Segment Open
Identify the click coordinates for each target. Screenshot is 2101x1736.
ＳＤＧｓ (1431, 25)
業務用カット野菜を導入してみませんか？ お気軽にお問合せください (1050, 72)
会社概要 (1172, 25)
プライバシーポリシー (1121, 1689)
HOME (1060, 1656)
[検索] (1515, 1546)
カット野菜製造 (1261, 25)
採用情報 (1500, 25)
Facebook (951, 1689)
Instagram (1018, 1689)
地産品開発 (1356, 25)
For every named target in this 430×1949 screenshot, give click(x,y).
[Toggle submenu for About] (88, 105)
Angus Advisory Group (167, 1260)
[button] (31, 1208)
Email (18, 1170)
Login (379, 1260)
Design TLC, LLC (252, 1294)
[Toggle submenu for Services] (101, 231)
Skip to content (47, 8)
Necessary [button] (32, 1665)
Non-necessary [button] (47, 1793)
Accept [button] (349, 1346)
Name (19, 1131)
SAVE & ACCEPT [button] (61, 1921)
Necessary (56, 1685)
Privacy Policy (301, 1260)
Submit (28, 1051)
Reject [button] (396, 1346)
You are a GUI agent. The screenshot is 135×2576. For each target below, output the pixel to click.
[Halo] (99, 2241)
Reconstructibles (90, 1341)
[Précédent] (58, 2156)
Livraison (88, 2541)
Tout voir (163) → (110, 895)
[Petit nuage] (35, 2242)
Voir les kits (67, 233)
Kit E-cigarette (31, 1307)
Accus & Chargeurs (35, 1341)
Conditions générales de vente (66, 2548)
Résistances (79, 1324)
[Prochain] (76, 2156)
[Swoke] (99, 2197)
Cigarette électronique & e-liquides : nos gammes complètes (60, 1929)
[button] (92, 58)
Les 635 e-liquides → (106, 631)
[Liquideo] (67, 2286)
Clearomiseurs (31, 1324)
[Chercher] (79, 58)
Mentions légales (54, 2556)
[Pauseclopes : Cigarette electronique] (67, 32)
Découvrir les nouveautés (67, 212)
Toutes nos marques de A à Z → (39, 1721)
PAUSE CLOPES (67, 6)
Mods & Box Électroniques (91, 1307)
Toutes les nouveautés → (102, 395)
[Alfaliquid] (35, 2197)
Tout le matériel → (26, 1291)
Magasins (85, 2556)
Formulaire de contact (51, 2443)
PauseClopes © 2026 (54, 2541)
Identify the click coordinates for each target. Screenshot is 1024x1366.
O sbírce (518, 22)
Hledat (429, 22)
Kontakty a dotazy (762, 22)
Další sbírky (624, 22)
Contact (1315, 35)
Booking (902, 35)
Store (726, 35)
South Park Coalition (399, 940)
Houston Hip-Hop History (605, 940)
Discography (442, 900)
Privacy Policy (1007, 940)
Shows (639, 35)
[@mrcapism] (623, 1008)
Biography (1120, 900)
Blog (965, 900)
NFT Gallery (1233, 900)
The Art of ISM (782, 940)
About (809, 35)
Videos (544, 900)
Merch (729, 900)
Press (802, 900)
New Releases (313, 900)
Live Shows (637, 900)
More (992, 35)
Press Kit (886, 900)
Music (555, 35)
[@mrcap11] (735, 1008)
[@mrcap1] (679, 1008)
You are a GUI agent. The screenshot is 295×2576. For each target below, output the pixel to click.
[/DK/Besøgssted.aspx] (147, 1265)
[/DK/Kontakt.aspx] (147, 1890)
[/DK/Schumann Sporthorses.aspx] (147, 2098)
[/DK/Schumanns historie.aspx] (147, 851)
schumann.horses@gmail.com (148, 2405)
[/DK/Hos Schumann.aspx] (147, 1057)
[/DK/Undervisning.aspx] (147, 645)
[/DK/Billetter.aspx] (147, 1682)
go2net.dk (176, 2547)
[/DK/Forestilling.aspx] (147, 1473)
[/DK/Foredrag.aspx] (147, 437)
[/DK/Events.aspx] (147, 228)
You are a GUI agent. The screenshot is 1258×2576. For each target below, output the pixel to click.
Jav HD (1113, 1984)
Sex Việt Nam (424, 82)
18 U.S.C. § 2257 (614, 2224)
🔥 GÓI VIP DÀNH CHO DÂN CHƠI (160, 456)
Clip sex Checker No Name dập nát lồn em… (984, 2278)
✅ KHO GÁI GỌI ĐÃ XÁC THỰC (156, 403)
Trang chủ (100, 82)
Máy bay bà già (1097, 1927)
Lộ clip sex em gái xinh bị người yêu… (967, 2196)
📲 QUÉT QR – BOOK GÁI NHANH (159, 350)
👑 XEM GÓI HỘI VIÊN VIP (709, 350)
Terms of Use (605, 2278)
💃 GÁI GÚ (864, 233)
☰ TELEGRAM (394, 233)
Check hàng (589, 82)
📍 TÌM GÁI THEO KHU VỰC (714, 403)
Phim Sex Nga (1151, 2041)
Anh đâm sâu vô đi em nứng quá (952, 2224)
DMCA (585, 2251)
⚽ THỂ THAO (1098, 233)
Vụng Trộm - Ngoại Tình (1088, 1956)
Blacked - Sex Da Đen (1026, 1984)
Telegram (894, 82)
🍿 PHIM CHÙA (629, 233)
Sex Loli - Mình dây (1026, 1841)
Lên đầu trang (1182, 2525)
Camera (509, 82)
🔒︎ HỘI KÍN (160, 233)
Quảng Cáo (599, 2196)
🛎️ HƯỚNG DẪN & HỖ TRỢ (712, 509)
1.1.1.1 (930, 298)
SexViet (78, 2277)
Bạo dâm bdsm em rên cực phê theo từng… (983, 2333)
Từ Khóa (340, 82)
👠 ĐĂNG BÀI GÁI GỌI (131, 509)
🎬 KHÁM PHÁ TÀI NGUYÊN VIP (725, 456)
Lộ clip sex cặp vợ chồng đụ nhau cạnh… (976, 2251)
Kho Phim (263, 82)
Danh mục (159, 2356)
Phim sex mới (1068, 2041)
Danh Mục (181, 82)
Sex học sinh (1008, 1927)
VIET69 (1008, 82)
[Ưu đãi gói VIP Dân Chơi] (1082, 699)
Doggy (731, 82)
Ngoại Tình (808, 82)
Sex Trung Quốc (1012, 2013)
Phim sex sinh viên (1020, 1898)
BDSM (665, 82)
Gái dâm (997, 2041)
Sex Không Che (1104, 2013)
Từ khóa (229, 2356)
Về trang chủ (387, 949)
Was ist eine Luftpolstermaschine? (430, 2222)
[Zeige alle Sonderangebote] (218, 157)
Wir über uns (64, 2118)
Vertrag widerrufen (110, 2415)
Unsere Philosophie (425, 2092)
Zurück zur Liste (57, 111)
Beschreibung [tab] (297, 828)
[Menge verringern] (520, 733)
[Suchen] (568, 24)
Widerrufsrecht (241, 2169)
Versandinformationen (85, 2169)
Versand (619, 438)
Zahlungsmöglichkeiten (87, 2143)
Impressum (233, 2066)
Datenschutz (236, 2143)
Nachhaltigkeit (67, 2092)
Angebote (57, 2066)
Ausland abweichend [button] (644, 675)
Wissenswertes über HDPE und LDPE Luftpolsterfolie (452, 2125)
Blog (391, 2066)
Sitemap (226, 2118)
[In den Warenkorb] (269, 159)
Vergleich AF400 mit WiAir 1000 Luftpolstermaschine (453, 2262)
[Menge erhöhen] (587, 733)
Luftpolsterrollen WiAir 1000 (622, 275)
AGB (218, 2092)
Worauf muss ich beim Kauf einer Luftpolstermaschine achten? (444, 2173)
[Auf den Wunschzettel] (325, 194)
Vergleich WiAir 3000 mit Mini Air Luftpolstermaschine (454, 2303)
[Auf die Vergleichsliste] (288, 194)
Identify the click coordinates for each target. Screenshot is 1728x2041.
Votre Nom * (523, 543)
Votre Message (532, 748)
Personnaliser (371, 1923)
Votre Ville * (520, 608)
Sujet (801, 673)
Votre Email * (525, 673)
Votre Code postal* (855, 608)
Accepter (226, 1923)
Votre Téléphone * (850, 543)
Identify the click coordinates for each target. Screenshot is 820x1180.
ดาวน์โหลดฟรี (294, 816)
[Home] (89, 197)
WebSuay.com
Segment Closed
TASK INSTRUCTIONS:
Begin at the line that has "Contact (1315, 35)" in the entries above; stop after the line that has "TELEGRAM (394, 233)". Transcribe exactly those lines and no others.

TASK RESPONSE:
Contact (1315, 35)
Booking (902, 35)
Store (726, 35)
South Park Coalition (399, 940)
Houston Hip-Hop History (605, 940)
Discography (442, 900)
Privacy Policy (1007, 940)
Shows (639, 35)
[@mrcapism] (623, 1008)
Biography (1120, 900)
Blog (965, 900)
NFT Gallery (1233, 900)
The Art of ISM (782, 940)
About (809, 35)
Videos (544, 900)
Merch (729, 900)
Press (802, 900)
New Releases (313, 900)
Live Shows (637, 900)
More (992, 35)
Press Kit (886, 900)
Music (555, 35)
[@mrcap11] (735, 1008)
[@mrcap1] (679, 1008)
You are a GUI agent. The screenshot is 295×2576. For each target below, output the pixel to click.
[/DK/Besøgssted.aspx] (147, 1265)
[/DK/Kontakt.aspx] (147, 1890)
[/DK/Schumann Sporthorses.aspx] (147, 2098)
[/DK/Schumanns historie.aspx] (147, 851)
schumann.horses@gmail.com (148, 2405)
[/DK/Hos Schumann.aspx] (147, 1057)
[/DK/Undervisning.aspx] (147, 645)
[/DK/Billetter.aspx] (147, 1682)
go2net.dk (176, 2547)
[/DK/Forestilling.aspx] (147, 1473)
[/DK/Foredrag.aspx] (147, 437)
[/DK/Events.aspx] (147, 228)
You are a GUI agent. The screenshot is 1258×2576. For each target below, output the pixel to click.
Jav HD (1113, 1984)
Sex Việt Nam (424, 82)
18 U.S.C. § 2257 (614, 2224)
🔥 GÓI VIP DÀNH CHO DÂN CHƠI (160, 456)
Clip sex Checker No Name dập nát lồn em… (984, 2278)
✅ KHO GÁI GỌI ĐÃ XÁC THỰC (156, 403)
Trang chủ (100, 82)
Máy bay bà già (1097, 1927)
Lộ clip sex em gái xinh bị người yêu… (967, 2196)
📲 QUÉT QR – BOOK GÁI NHANH (159, 350)
👑 XEM GÓI HỘI VIÊN VIP (709, 350)
Terms of Use (605, 2278)
💃 GÁI GÚ (864, 233)
☰ TELEGRAM (394, 233)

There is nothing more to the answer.